Q&A with Becoming Julia de Burgos author Vanessa Pérez Rosario

Perez RosarioF14Vanessa Pérez Rosario is an associate professor of Puerto Rican and Latino Studies at City University of New York, Brooklyn College, and the editor of Hispanic Caribbean Literature of Migration: Narratives of Displacement. She recently answered some questions about her book Becoming Julia de Burgos.

Q: How do you conceive of Julia de Burgos’s work as split into “two parts?”

Vanessa Pérez Rosario: We can think of Burgos’s writing in Puerto Rico and her writing and legacy abroad as two parts that speak to each other. One of the things that is most interesting about her is that she continues to explore the themes she wrote about while in Puerto Rico, greater freedoms for women, affirmation of blackness, and exile, from abroad. These themes take on new dimensions in her work from abroad. In the book, I track her migratory routes from Puerto Rico to Cuba and then New York, where she lived for over 10 years. Her migrations contribute to the challenge of telling her story, but it is also what makes her compelling and current.

Q: Why did Julia de Burgos leave Puerto Rico and move to New York?

Pérez Rosario: Several different factors influenced Julia de Burgos’s decision to leave the island for New York in January 1940. The turn in Puerto Rican politics away from the nationalist and independence movement played a role in her decision to migrate. Also, many Puerto Rican writers, artists and musicians left the island for New York in those years in search of a wider audience, publishing houses, recording studios and greater opportunities to continue to develop their craft. Julia de Burgos wanted to be a part of this.

Q: Why was New York City a unique place for Burgos to define her cultural identity?

Pérez Rosario: In New York, Burgos visited the opera, ballet, music halls and participated in the cultural life of the city. She also developed cultural networks and recited her poetry regularly in different cultural venues and political events. She wrote for various cultural and political Spanish-language publications in New York and became actively involved in the Puerto Rican and Latino community there. From New York, Julia de Burgos continued to conceive of a more expansive Puerto Rican identity, one that was broad enough to include the diaspora which continued to grow during the 1940s and 50s.

Q: Burgos’s status has grown in the last few decades. Was there a turning point during which she was embraced by certain communities?

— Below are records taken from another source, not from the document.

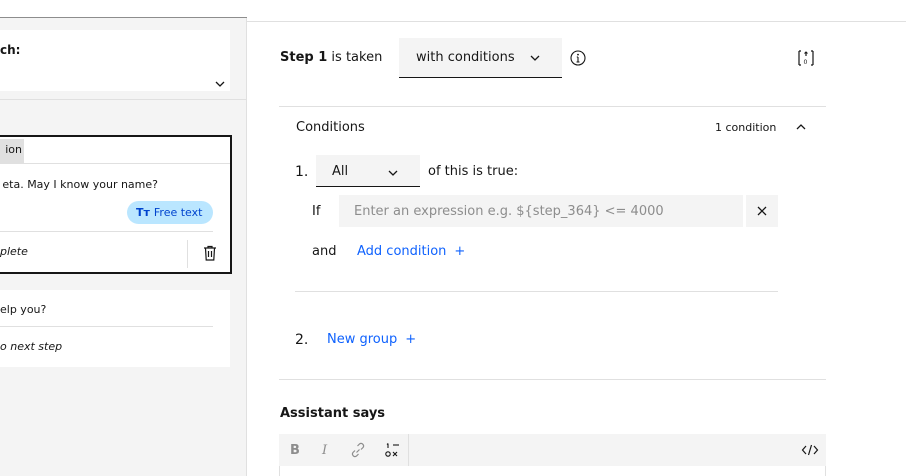  I want to click on group-number: 2., so click(302, 340).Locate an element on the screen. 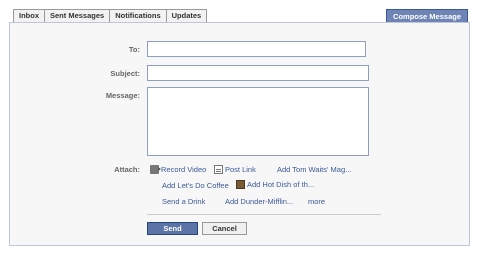 The width and height of the screenshot is (480, 255). post-link-link: Post Link is located at coordinates (235, 170).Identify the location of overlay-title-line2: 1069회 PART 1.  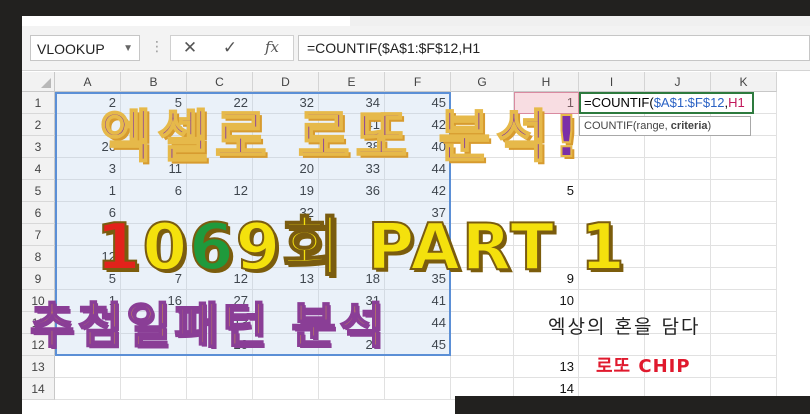
(361, 242).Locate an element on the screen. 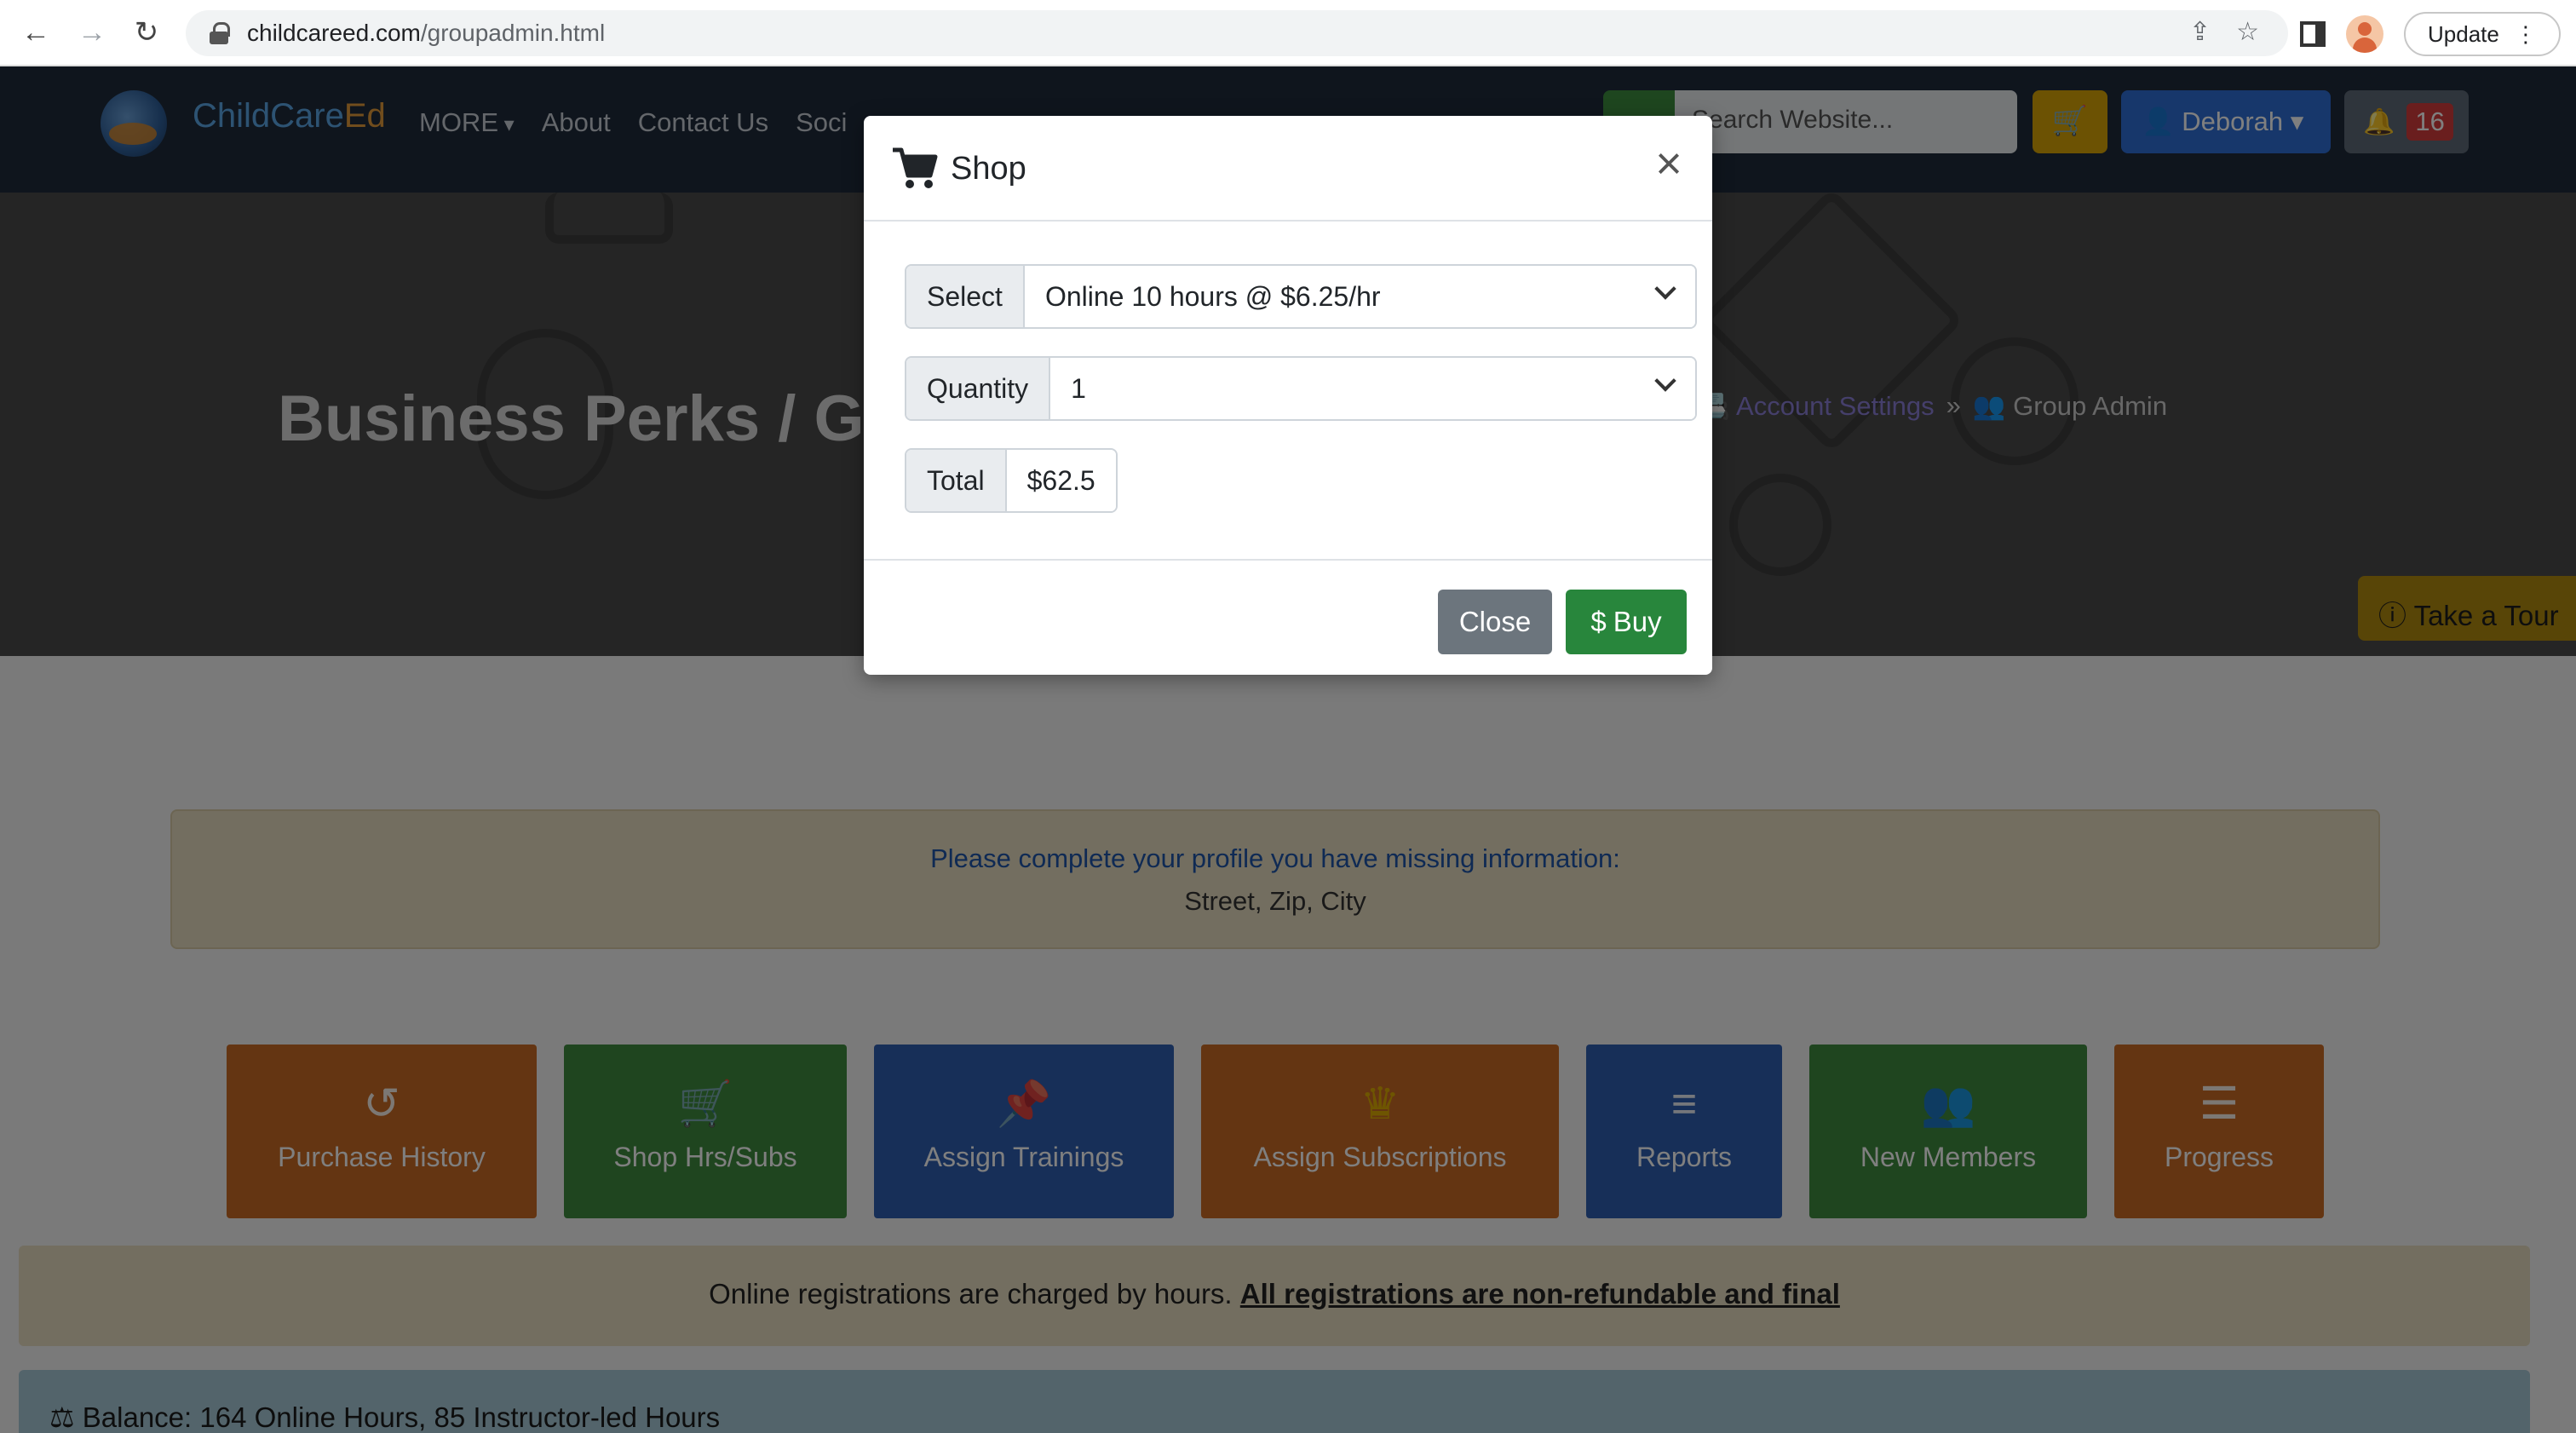 Image resolution: width=2576 pixels, height=1433 pixels. select-label: Select is located at coordinates (966, 296).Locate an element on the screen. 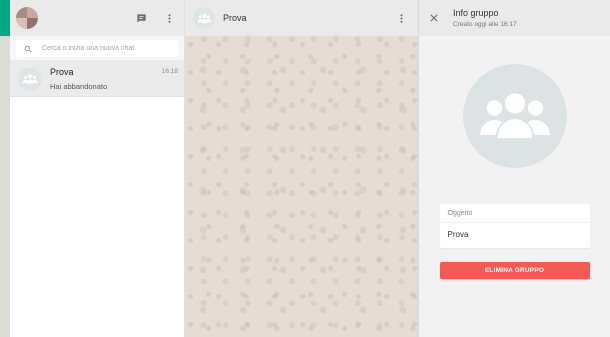 This screenshot has width=610, height=337. subject-card: Oggetto Prova is located at coordinates (514, 226).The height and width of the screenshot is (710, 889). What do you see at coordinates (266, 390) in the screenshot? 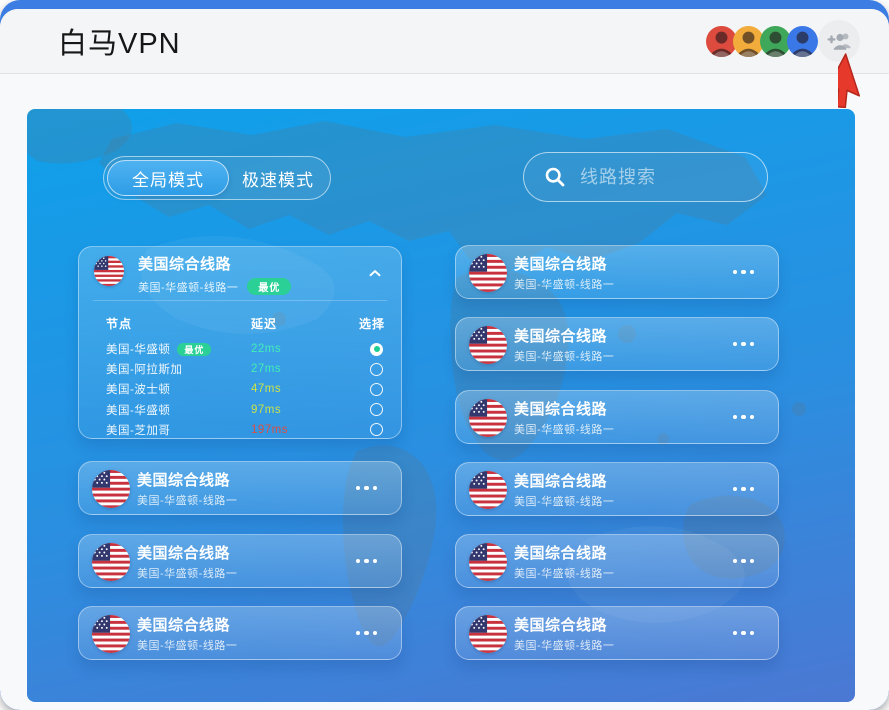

Pérez Rosario: There are at least two historical moments where we see a renewed interest in Julia de Burgos’s life and work. The civil rights movement of the 1960s is one of those moments. The women’s movement of that era led to a renewed interest in the poet on the island by feminist writers, artists and literary critics. At the time, the first book-length study on Julia de Burgos was published in Spanish in Puerto Rico. In the New York, the Nuyorican Movement of the 1970s led to ethnic revitalization and search for a deeper understanding of Puerto Rican history and culture that so many New York Puerto Ricans were distanced from. This coincided with the publication of an anthology of Puerto Rican Spanish-language poetry translated into English. As Latina feminists sought for intellectual genealogies during the women of color movement, they reclaimed Julia de Burgos as an ancestor.

Additionally, the turn of the twentieth-century was another moment where writers and artists reclaimed Julia de Burgos as an inspiration and a cultural icon. The 1990s marks the so-called “Latin explosion” when Latinos were recognized as a consumer category in the United States. This coincided with the Spanish-American war centennial and one hundred years of U.S. domination in Puerto Rico. This decade witnessed the cultural and commercial iconization of Latin American women and Latinas who died tragically at a young age, such as Eva Perón Duarte, Frida Kahlo and Selena Quintanilla. Julia de Burgos became the icon of Latino New York. She is inscribed on the streets of El Barrio, East Harlem in the form of murals, cultural centers and street corners. These cultural sites and places to publicly and collectively mourn and remember Julia permit the community to both mourn its past and affirm its renewal.

Q: Many others have focused on the tragedy of Burgos’s life, especially her death. Did you hesitate covering some of that ground within Becoming Julia de Burgos?

Pérez Rosario: Much has been written about Julia de Burgos’s mysterious death on the streets of Harlem in 1953. I felt at times this overshadows how talented she was as a poet. Burgos’s life and death have been shrouded in gossip and myth. When I set out to write this book, I wanted to focus instead on her work, her politics, the world she lived in, and her contributions to Puerto Rican culture both on the island and in New York. As I developed this project, I realized that these stories about her life and death captured the imaginations of readers everywhere. I think it’s important to honor that.